I have such a higher respect for Suicide Prevention and Awareness month now than where I stood from my high school years to the turning point where I reached out for help in August of 2016. I saw where my addiction destroyed all serenity and trust of my loved ones especially my son who was two years old at the time. Even before that moment, looking at my earlier days where the thought of taking my own life started at the age of 12. That year was where I was still grieving the sudden loss of my father on top of seeing my mother going through addiction to the point where I was caring for her and my younger brother. At that time, I was the parent which built a high amount of pressure and sacrifices based on my decision.  

 

When I entered middle school and high school, I rarely had any other students I can connect with because I made the choice to be an adult early to make sure my family was taken care of. As a result, I was bullied constantly based on how I was dressed, how I looked physically. This developed into a pattern to hurt myself by starving myself just so I can look like the other girls and be someone I’m not. I didn’t figure out then that these patterns would spiral me into the darkest abyss in my head where killing myself sounded more peaceful than living. 

 

 I kept these thoughts quiet if I was high or drunk because if I was inebriated those thoughts would be stuffed down. But when the substances and alcohol stopped working, the thoughts were daily. At this point I’m 23 years old, a new mother to a beautiful baby boy, amazing job at a big tech company and a full-time student. I had the façade right where others saw a successful young woman that is raising a family. I wish that was what I saw, however I was screaming on the inside in fear and agony. What people didn’t know was that I am a drug addicted mother that wanted to take her life because the hospital told me I almost killed my baby during delivery when the injection caused a reaction with both of us where we had to detox in the hospital his first week of life. On top of that, my relationship with my son’s father wasn’t the picture perfect that we wanted people to see. I was unhappy, trapped in my own body. I needed substances to function which caused a strain with my son’s father and resulted in kicking me out of our home because I couldn’t give up those things even for my child.  

 

The very moment where suicide sounded like the best result, was the afternoon of August 26, 2016. I had been coming from over a 2 weeklong binge of experimenting which things would take me out the quickest. Before I made the decision, I went over to our apartment to see my son in what I thought was going to be the last time and say goodbye. I wanted him to have a better life and my head told me without me in this world, he will have a better chance. After the visit, I wanted to do this at the safest place I knew which was my grandparents' home. My grandparents have watched over us since I was a baby, and they were my comfort when all chaos was around. They knew I plummeted, but they still love me unconditionally. I got to the house and said I wanted to lay down but use the bathroom first. What they didn’t know and didn’t want them to know was I ingested all I had left in that bathroom and came out to lay on the couch. Over the course of a few minutes, the last I remembered was shutting my eyes and darkness. However, the darkness turned into a warm presence that was familiar to me. It was my father who passed away when I was ten. He just walked over to me and said, “It’s not your time yet honey, you have so much more to do”. Was I dreaming? Does he know how much I screwed up everything. I said, “I want to stay with you, I already screwed everything up”.  The last I remember from this encounter was just him smiling where I trusted him. I woke up, my baby boy was standing right in front of me. My mother made me aware my heart stopped for 5 minutes. At that moment, I said “I need help, but I don’t know how to find help”.  

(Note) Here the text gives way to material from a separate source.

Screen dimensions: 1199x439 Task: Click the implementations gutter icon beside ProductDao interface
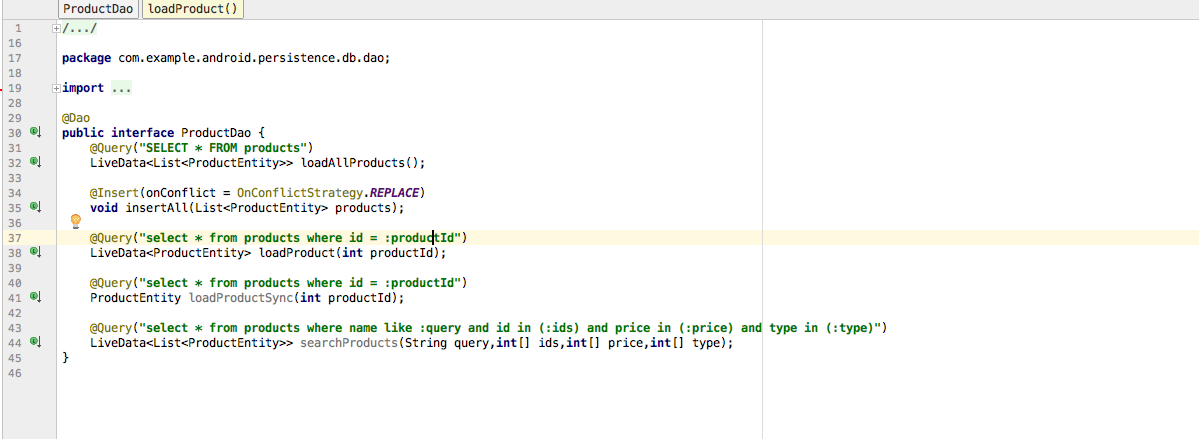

 That is where my journey began. I am grateful to say since the decision of being honest I needed help; I am not only five years sober. I am also at peace where I am today. I still have bad days, although instead of thinking of the end, I have a support system to reach out to. If you are currently struggling and feel ashamed having thoughts of suicide, you are not alone. Additionally, there are resources out there that will help. It loses power when we seek a solution and gain freedom and joy.